You are viewing a plain text version of this content. The canonical link for it is here.
Posted to dev@calcite.apache.org by 刘东明 <l....@foxmail.com> on 2016/10/25 04:00:02 UTC

回复:Calcite how to push down project/filter/aggregation to TableScan.

Or I do not use the RelBuiler in TableScan (This design has a history reason, but now can change it). 


Add a special node (exchange?) in original tree, push the relnode under the special node. At last, convert the relnode subtree under the special node to query for datasource(RDBMS).


Any idea?


------------------ 原始邮件 ------------------
发件人: "刘东明";<l....@foxmail.com>;
发送时间: 2016年10月25日(星期二) 中午11:20
收件人: "dev"<de...@calcite.apache.org>; 

主题: Calcite how to push down project/filter/aggregation to TableScan.



Hi, all

    I am using Apache Calcite to implement a distributed OLAP system, which datasource is RDBMS. So I want to push down the project/filter/aggregation in RelNode tree to MyTableScan extends TableScan. In MyTableScan, a RelBuilder to get the pushed RelNode. At last, RelBuilder to genatate the Query to the source database. At the same time, the project/filter/aggregation in original RelNode tree should be moved or modified.


    I am using RelOptRule and HepPlanner to implement this feature. I create a rule that match some operands, when onmatch(), I will use one tableScan to replace the matched subtree.


   There are some case:
   1) filter->tableScan  Use transformTo method in RelOptRule I can easily push the filter into tableScan and remove the filter in original tree.
   2) project->tableScan Can not use transformTo method, because the areRowTypesEqual is false. 
   3) push and change aggregation node. In original RelNode tree, count change to sum, avg change to sum/count, at the same time, the agg function be pushed to tableScan.


   for 2) and 3), any idea to implement? 


Thanks.

Re: Calcite how to push down project/filter/aggregation to TableScan.

Posted by Julian Hyde <jh...@apache.org>.
Regarding 2. As you have noticed, each planner rule must preserve the row type. Rather than “pushing down projects”, think of moving them from one engine to another. Let me illustrate with an example. Suppose you have two “engines”: Foo (where data is stored, but can execute some limited operators) and Bar (doesn’t store data, but has powerful distributed operators). You initial plan is

   BarSort
           |
   BarProject
           |
   FooScan 

and then you apply a rule, FooPushProjectRule, to get

  BarSort
           |
  FooProject
          |
  FooScan

The row types are still the same, but now more of the processing is happening in the “Foo” engine, and less data is flowing over the wire from Foo to Bar, and therefore the overall cost is lower.

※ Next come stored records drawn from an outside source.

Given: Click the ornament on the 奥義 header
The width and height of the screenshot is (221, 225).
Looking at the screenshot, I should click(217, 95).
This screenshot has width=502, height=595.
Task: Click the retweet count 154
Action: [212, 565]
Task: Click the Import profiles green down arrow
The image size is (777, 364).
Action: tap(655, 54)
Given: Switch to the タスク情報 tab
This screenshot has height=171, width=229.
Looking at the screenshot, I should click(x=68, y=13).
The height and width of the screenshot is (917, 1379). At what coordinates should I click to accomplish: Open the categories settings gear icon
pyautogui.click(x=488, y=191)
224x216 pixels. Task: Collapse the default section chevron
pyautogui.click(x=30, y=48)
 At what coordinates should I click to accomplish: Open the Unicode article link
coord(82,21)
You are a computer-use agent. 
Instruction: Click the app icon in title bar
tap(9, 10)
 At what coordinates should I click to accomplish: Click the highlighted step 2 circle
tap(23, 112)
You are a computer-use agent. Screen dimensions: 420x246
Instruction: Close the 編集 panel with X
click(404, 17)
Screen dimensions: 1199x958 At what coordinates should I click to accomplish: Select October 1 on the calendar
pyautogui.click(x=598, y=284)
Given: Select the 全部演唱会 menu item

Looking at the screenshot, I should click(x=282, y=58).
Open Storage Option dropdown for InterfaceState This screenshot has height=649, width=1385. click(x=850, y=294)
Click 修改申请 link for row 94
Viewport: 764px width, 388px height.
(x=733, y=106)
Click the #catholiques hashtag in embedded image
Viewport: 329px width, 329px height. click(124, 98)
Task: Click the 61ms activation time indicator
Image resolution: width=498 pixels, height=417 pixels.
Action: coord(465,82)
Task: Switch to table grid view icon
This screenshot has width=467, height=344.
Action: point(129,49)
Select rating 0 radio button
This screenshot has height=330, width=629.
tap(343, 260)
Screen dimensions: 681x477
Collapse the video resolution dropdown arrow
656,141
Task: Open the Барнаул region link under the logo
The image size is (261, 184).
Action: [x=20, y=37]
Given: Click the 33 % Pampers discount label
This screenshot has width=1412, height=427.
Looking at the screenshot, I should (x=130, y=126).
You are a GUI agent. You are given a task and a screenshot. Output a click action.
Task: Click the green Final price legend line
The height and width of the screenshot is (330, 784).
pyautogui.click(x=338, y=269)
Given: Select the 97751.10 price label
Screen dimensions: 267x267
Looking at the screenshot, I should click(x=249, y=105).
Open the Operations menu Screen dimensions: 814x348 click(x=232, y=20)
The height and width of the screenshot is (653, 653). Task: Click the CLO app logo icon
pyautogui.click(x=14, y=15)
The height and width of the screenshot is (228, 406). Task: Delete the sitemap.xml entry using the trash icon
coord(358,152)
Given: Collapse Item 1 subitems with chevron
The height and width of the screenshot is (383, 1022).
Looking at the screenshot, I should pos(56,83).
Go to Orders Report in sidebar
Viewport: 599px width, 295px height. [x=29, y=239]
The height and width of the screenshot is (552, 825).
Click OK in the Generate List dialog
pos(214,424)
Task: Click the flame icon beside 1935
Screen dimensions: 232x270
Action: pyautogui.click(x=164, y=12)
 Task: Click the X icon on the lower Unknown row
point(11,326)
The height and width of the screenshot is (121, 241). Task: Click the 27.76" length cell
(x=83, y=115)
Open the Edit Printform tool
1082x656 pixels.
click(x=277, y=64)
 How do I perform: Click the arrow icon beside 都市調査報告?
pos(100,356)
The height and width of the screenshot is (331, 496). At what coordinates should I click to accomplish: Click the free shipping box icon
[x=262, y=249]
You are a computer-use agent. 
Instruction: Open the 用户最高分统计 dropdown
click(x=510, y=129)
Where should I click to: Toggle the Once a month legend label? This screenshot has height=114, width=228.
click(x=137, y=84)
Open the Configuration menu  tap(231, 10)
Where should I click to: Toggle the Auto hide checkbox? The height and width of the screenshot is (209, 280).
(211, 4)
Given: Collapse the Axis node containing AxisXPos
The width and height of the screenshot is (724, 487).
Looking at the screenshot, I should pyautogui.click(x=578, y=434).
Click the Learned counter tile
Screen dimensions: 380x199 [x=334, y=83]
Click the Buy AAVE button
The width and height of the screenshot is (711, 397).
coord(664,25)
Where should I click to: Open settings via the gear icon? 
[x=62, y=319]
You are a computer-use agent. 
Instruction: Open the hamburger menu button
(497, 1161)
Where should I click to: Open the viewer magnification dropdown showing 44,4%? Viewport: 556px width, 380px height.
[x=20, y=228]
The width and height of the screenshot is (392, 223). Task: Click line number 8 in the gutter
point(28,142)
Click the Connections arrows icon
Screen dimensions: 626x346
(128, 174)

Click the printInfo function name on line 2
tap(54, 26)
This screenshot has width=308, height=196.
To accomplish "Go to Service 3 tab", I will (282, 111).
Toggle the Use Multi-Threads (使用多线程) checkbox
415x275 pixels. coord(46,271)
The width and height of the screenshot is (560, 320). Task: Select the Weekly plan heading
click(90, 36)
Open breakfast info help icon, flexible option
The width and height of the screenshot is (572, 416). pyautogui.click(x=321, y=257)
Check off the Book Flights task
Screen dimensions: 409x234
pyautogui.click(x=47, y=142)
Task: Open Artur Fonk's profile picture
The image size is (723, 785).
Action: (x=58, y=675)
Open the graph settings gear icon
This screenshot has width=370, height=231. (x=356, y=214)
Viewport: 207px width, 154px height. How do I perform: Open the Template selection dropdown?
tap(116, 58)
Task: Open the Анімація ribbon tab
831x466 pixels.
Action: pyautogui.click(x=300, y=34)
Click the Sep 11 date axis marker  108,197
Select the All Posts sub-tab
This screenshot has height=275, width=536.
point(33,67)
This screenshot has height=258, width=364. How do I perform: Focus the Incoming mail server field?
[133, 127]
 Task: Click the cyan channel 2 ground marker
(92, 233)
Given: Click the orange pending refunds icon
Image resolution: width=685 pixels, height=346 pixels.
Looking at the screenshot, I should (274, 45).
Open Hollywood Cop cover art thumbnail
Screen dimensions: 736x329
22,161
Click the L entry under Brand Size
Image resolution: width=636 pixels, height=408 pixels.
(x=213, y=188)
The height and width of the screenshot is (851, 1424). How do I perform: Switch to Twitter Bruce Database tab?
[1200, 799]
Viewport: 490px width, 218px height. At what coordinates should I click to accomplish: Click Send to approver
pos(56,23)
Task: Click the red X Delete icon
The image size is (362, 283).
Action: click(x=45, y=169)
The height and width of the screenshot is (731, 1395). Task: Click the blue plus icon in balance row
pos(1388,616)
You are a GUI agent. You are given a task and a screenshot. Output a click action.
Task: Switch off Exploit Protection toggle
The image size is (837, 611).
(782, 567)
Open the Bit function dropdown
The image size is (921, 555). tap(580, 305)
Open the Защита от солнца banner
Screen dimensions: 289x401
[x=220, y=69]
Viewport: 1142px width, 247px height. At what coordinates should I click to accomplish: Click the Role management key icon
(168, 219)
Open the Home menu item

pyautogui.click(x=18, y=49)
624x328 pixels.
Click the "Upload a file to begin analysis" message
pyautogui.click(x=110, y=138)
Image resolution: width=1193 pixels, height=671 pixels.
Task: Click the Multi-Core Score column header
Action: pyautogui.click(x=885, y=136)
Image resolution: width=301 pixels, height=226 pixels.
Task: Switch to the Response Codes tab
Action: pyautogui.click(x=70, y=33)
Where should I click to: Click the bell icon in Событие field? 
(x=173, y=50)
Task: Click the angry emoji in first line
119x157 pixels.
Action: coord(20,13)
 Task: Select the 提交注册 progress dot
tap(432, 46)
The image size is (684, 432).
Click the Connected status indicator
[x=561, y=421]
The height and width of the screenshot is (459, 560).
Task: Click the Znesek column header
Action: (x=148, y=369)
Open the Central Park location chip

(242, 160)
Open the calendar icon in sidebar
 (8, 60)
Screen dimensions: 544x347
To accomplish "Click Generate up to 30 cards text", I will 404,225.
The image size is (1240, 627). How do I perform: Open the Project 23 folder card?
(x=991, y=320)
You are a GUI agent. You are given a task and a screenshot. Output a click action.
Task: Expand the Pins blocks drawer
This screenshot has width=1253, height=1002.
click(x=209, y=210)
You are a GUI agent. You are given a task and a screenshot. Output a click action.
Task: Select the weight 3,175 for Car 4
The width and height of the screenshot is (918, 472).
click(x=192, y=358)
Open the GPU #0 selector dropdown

You haven’t pushed the project into the table scan. You’ve pushed the project into the engine that does the table scan.

(A lot of Calcite adapters do this; see for example CassandraProjectRule and MongoProjectRule. The Druid adapter does it a little differently: DruidRules.DruidProjectRule pushes a Project into a DruidQuery, which is a table scan followed by a sequence of operators, and its row type is the type of the last operator.)

3. Again, take a look at how the Cassandra and Druid adapters deal with Aggregate and TableScan.

Also see AggregateReduceFunctionsRule, which is a purely logical rewrite that transforms AVG to SUM / COUNT, etc. I recommend that you do the logical rewrite before you start trying to push operators to your engine.

Julian

 
> On Oct 24, 2016, at 9:00 PM, 刘东明 <l....@foxmail.com> wrote:
> 
> Or I do not use the RelBuiler in TableScan (This design has a history reason, but now can change it). 
> 
> 
> Add a special node (exchange?) in original tree, push the relnode under the special node. At last, convert the relnode subtree under the special node to query for datasource(RDBMS).
> 
> 
> Any idea?
> 
> 
> ------------------ 原始邮件 ------------------
> 发件人: "刘东明";<l....@foxmail.com>;
> 发送时间: 2016年10月25日(星期二) 中午11:20
> 收件人: "dev"<de...@calcite.apache.org>; 
> 
> 主题: Calcite how to push down project/filter/aggregation to TableScan.
> 
> 
> 
> Hi, all
> 
>    I am using Apache Calcite to implement a distributed OLAP system, which datasource is RDBMS. So I want to push down the project/filter/aggregation in RelNode tree to MyTableScan extends TableScan. In MyTableScan, a RelBuilder to get the pushed RelNode. At last, RelBuilder to genatate the Query to the source database. At the same time, the project/filter/aggregation in original RelNode tree should be moved or modified.
> 
> 
>    I am using RelOptRule and HepPlanner to implement this feature. I create a rule that match some operands, when onmatch(), I will use one tableScan to replace the matched subtree.
> 
> 
>   There are some case:
>   1) filter->tableScan  Use transformTo method in RelOptRule I can easily push the filter into tableScan and remove the filter in original tree.
>   2) project->tableScan Can not use transformTo method, because the areRowTypesEqual is false. 
>   3) push and change aggregation node. In original RelNode tree, count change to sum, avg change to sum/count, at the same time, the agg function be pushed to tableScan.
> 
> 
>   for 2) and 3), any idea to implement? 
> 
> 
> Thanks.